▸ **Records excerpted from a collection**:

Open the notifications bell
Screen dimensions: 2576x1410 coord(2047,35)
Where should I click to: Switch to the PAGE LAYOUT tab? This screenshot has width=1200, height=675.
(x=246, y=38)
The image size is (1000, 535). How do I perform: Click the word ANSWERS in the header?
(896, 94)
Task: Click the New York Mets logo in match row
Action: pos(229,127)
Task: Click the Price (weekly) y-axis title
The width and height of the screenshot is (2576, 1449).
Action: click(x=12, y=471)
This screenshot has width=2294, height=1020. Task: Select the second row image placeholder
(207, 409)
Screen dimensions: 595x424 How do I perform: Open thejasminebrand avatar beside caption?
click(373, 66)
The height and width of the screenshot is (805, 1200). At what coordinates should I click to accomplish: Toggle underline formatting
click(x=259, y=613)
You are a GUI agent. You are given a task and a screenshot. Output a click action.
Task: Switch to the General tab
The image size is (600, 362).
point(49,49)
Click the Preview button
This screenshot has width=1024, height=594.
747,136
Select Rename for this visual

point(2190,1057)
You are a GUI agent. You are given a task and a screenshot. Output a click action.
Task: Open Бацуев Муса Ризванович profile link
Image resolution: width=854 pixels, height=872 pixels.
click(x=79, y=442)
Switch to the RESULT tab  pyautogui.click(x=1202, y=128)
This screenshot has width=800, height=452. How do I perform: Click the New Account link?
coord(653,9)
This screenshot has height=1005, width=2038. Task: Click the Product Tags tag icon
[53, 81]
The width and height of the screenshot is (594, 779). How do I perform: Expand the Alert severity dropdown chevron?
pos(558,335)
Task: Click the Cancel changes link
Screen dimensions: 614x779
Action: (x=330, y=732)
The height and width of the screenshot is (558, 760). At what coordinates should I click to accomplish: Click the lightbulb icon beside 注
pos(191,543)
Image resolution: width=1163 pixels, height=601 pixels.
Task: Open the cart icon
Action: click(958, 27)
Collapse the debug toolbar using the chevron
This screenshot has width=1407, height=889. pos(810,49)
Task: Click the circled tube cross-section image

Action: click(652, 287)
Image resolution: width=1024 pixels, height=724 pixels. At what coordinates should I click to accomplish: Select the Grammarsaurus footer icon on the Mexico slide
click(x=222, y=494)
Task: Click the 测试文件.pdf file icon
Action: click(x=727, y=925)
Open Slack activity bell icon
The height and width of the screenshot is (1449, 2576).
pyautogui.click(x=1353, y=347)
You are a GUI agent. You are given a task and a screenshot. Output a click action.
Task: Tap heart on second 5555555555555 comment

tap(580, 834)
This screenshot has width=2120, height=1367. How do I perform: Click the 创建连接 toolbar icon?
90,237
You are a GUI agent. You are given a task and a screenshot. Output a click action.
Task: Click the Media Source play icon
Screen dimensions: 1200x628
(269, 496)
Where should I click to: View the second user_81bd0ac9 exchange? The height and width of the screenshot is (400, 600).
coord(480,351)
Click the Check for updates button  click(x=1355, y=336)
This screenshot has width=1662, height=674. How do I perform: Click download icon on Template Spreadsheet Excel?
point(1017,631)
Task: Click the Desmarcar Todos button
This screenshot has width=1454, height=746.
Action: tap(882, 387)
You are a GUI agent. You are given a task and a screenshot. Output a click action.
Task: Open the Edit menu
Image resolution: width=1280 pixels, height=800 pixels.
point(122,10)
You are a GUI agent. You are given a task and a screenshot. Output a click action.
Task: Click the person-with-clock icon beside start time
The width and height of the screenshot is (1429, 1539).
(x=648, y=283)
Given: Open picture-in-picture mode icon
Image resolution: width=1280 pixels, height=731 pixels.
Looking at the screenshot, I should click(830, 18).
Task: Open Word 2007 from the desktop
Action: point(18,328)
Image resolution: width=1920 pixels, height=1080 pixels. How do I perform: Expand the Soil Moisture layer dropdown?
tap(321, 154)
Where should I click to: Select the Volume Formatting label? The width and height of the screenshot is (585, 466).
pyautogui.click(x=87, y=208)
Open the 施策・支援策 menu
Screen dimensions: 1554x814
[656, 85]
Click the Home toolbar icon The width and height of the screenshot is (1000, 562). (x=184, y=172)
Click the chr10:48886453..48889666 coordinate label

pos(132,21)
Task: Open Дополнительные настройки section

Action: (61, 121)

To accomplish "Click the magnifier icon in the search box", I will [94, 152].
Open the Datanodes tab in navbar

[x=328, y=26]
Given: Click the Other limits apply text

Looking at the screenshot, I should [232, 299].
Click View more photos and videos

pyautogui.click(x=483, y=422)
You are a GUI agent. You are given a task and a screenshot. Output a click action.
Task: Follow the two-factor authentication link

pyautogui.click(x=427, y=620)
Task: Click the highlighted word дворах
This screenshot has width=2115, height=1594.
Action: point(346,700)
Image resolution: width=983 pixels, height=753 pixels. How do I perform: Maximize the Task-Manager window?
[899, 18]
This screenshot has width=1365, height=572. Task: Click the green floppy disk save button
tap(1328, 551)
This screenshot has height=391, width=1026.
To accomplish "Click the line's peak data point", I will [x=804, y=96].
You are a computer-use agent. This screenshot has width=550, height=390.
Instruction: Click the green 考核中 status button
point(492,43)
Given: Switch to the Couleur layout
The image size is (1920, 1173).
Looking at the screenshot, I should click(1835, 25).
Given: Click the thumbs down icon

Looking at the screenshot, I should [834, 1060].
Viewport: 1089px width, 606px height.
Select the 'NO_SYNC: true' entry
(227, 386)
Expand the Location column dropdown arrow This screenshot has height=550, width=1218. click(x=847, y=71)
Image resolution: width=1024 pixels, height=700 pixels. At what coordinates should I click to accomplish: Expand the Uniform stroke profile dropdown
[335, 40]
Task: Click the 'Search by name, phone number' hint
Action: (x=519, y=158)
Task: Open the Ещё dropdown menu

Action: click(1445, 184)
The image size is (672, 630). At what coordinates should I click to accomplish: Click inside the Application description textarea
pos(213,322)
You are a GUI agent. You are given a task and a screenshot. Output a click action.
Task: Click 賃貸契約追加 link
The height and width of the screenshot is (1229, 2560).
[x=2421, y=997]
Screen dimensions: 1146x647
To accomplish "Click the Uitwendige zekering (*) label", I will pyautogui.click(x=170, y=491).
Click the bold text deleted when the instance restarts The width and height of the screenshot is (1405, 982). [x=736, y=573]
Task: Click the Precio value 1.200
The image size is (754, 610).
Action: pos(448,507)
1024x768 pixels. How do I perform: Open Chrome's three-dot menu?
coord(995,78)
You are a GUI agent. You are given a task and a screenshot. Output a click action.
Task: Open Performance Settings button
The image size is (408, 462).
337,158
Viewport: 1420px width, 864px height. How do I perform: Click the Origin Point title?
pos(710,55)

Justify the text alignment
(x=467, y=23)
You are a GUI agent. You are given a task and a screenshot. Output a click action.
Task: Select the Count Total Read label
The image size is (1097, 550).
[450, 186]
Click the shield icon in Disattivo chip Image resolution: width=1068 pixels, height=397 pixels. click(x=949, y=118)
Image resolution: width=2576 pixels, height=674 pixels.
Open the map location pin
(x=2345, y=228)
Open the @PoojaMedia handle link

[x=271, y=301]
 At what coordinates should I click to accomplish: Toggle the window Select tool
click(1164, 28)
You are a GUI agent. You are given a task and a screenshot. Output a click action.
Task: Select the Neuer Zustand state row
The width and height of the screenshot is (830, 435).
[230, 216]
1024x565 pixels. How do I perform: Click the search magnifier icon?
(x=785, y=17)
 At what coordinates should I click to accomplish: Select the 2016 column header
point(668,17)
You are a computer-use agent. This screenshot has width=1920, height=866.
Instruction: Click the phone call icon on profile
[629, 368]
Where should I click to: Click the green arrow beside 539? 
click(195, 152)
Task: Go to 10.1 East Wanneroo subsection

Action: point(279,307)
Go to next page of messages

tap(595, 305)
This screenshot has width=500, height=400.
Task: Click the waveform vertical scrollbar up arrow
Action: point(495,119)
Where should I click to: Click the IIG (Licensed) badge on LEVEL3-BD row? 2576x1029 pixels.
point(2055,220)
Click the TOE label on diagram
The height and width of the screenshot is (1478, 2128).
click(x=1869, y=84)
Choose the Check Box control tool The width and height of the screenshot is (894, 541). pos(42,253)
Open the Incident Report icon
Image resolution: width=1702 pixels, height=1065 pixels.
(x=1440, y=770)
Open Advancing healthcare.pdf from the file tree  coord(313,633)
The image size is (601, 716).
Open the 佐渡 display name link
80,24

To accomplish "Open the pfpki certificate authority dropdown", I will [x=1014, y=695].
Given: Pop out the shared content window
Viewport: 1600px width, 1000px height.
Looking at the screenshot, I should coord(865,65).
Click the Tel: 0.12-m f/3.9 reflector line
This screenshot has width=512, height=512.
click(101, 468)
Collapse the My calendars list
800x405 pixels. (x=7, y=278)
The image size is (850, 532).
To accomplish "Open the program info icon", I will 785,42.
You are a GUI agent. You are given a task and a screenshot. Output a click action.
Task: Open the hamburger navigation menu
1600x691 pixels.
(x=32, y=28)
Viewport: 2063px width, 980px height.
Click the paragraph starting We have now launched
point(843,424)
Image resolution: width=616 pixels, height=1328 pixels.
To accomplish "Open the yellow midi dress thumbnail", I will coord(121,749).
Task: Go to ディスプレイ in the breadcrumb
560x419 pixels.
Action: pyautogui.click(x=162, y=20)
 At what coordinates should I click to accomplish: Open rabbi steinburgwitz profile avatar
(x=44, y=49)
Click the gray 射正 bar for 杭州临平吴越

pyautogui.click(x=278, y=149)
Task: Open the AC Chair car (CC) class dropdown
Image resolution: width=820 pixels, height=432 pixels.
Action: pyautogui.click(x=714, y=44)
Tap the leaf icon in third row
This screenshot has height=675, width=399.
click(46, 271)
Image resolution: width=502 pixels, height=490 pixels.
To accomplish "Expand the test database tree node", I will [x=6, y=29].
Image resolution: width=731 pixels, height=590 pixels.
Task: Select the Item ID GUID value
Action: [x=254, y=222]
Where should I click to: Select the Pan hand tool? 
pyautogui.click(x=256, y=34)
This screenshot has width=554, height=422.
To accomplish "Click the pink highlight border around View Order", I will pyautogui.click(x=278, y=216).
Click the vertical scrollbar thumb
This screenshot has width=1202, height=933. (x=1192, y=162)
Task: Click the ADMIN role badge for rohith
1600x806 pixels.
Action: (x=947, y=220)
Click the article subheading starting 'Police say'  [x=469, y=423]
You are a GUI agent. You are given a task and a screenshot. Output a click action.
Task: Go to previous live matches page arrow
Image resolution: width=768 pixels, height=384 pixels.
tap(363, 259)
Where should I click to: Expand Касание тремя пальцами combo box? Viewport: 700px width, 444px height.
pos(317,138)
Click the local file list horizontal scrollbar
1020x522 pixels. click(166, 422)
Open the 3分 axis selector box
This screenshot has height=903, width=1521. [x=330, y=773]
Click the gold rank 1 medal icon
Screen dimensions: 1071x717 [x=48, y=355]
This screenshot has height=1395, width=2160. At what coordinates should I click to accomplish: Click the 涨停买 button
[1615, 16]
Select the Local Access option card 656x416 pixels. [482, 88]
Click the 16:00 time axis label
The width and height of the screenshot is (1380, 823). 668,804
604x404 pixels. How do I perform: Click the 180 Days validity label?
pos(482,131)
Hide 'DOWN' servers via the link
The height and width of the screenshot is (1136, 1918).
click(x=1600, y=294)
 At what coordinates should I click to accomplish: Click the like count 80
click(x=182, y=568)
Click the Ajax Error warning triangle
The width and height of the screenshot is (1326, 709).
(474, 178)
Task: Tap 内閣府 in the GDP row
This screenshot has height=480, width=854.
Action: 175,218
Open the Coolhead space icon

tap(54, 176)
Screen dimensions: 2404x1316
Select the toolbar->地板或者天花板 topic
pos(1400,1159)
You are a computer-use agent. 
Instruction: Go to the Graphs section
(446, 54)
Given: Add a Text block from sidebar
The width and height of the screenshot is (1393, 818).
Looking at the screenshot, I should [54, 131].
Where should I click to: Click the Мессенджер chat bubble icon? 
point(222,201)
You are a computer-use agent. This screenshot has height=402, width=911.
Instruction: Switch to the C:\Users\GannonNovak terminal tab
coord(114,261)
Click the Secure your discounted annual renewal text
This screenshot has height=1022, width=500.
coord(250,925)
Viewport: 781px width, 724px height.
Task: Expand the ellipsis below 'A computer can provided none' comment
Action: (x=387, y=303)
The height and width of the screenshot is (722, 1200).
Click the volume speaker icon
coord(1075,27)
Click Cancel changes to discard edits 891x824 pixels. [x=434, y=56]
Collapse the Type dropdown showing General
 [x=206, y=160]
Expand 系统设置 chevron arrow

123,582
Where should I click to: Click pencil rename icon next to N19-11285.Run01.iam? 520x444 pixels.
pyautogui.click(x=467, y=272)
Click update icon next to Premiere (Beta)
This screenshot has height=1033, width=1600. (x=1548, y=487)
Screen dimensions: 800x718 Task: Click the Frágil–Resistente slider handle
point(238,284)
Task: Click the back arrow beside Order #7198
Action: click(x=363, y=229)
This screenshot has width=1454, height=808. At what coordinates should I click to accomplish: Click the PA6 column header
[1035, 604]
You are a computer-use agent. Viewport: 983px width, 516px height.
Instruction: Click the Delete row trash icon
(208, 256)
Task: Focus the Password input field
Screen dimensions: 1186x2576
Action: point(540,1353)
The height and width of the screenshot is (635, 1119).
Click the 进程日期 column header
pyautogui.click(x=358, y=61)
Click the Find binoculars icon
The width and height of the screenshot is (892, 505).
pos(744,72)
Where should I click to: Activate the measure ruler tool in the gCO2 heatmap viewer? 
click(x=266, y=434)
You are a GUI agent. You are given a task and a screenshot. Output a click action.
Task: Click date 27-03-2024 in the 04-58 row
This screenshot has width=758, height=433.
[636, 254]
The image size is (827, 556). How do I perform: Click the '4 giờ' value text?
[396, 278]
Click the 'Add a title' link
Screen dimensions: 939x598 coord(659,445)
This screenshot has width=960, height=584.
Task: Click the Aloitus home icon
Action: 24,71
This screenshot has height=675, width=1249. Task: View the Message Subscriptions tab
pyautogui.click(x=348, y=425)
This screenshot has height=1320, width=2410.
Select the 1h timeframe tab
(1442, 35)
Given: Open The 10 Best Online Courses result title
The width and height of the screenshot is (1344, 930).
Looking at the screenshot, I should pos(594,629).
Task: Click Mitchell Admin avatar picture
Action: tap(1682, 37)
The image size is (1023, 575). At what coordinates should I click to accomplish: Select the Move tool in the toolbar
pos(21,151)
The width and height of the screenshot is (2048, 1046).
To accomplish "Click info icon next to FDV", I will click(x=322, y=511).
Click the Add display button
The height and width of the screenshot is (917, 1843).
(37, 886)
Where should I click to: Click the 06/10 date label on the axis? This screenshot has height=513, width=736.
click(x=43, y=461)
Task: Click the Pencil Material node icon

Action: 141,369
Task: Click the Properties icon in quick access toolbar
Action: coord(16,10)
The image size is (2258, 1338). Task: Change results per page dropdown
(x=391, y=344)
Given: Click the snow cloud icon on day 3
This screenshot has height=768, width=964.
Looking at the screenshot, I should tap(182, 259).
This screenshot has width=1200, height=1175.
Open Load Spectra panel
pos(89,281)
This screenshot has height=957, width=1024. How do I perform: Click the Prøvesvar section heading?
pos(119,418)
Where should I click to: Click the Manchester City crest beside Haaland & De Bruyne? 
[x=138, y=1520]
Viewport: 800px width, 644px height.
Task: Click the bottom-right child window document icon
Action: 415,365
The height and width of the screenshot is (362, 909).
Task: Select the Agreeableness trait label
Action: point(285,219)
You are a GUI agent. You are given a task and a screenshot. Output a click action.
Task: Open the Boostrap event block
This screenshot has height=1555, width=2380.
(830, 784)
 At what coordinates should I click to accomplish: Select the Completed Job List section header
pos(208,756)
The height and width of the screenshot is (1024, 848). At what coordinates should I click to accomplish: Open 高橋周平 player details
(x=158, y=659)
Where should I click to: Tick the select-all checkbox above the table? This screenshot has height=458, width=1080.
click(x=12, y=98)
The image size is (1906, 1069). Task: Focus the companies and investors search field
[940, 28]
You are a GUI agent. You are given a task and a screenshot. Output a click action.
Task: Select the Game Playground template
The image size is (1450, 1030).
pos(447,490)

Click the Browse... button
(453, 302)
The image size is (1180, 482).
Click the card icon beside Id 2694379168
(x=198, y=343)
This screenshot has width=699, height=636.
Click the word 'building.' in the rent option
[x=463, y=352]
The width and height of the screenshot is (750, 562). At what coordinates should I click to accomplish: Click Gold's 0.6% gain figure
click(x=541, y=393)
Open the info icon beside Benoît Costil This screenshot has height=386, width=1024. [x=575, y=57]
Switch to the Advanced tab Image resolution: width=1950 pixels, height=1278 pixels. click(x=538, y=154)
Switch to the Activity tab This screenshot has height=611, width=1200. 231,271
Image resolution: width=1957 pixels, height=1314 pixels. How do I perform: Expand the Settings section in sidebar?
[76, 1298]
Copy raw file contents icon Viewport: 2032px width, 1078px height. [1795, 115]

▸ **PROMPT**: Output the records from the line with "This screenshot has height=1395, width=2160." up to and including the line with "pos(482,131)", reproducing each line without any change.

▸ **SOLUTION TO THIS PROBLEM**:
This screenshot has height=1395, width=2160. At what coordinates should I click to accomplish: Click the 涨停买 button
[1615, 16]
Select the Local Access option card 656x416 pixels. [482, 88]
Click the 16:00 time axis label
The width and height of the screenshot is (1380, 823). 668,804
604x404 pixels. How do I perform: Click the 180 Days validity label?
pos(482,131)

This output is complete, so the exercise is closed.